The Stanford study on organic food as compared to standard commercial food did look at some important issues including pesticide levels in the children who participated but the PR spin focused on nutritional content and the sound bite sounded a whole lot more like there was no significant difference between eating foods from the two groups.
The two researchers focused on food-borne illness and nutrient content. However, it is easy to conclude what ever you want to conclude, if you don’t include stats you like. For instance, to conclude food-borne illnesses are the same in each type of produce sounds as though they did not look at the issue close enough. It is commercial farming of animals that typically contaminates produce grown nearby, organic and non-organic. So to conclude there is no difference between organic and non-organice in terms of food borne illness is misleading.
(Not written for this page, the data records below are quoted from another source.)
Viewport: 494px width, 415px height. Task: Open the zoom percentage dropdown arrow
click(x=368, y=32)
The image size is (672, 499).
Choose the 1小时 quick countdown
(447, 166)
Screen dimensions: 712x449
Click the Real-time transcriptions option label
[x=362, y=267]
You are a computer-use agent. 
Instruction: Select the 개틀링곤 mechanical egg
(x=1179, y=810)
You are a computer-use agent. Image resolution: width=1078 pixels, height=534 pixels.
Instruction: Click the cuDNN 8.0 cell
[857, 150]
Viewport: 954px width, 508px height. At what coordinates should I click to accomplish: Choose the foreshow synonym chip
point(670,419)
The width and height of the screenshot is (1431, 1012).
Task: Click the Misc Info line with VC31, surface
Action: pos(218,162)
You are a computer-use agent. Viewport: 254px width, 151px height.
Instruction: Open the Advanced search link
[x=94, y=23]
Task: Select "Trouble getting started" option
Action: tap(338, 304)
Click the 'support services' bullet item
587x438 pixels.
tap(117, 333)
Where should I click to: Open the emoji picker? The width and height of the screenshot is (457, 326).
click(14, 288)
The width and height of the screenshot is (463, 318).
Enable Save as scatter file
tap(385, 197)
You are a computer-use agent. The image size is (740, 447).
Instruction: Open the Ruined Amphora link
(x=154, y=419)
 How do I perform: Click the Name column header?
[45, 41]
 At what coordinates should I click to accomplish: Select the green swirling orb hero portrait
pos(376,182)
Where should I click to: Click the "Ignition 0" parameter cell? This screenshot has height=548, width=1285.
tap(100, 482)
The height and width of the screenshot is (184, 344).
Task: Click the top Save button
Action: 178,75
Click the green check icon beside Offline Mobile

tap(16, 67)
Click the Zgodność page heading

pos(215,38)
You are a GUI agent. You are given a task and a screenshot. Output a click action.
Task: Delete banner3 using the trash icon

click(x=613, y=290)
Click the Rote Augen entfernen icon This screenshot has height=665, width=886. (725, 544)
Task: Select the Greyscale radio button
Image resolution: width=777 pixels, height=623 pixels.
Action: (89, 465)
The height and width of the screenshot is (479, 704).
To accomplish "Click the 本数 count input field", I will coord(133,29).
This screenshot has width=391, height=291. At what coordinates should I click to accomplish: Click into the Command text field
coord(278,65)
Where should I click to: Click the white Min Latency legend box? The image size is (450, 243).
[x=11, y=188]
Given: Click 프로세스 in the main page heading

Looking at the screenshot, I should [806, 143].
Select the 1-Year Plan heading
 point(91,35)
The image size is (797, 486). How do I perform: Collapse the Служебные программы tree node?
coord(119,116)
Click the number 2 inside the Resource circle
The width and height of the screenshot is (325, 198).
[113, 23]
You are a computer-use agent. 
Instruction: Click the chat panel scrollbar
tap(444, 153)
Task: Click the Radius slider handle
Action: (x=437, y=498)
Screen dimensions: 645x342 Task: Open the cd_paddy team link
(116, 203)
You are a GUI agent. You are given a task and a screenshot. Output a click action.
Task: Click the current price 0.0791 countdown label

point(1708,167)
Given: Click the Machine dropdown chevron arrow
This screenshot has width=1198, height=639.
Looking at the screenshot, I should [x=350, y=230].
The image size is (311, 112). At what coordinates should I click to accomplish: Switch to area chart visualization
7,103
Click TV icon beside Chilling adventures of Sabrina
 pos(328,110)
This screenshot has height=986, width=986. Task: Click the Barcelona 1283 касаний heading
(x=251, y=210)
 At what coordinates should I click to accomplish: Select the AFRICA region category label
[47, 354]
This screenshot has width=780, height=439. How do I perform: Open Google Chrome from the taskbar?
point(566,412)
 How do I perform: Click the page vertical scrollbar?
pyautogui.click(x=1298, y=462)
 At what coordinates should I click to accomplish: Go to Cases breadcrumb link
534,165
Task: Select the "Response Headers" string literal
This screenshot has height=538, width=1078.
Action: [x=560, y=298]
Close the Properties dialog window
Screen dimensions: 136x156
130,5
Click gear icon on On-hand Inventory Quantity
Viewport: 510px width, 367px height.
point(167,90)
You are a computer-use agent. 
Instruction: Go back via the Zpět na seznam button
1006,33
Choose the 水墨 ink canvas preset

To conclude that children who ate conventional food had higher levels of pesticide but that the levels where within EPA safety levels, ignores the fact that EPA safety levels of chemicals are often way behind the research and greatly influenced by industry. In 2005, the EPA did not consider Bisphenol A to pose a health threat based on industry’s research. Independent research proved Bisphenol A to be highly problematic but the EPA held it’s position.
The researchers either don’t understand the impact of long-term pesticide levels and the potential links to cancer and other diseases or they don’t want to. There was also no mention of pesticide residue in our water table or it’s impact to other species. Clearly, toxic chemicals in our water table is an important health issue but was not even a whisper as far as the study was concerned.
The researchers did conclude that antibiotic resistant microbes were more prevalent in meat from conventionally raised animals. This is huge (and obvious) as antibiotic resistance accounts for much morbidity and mortality in this country and is a growing concern.The growing number of severe illness from antibiotic resistance just in the pediatric age group is a major concern. The problem is the PR machine and the media focused on the sound bites regarding the “no difference” between the two types of foods and not the two important issues regarding longterm health and sustainability factors.
What I took away from the study was: an increase in antibiotic resistant microbes, an increase in pesticide residue, a lack of concern for our water table and farm workers and a lack of attention towards pesticides and our growing disease rates. Recently pesticides and Parkinson disease has been linked.
I would like to see the list of donors to Stanford, specifically, if Cargill or Monsanto are among them or if they funded this or any other studies by the two researchers.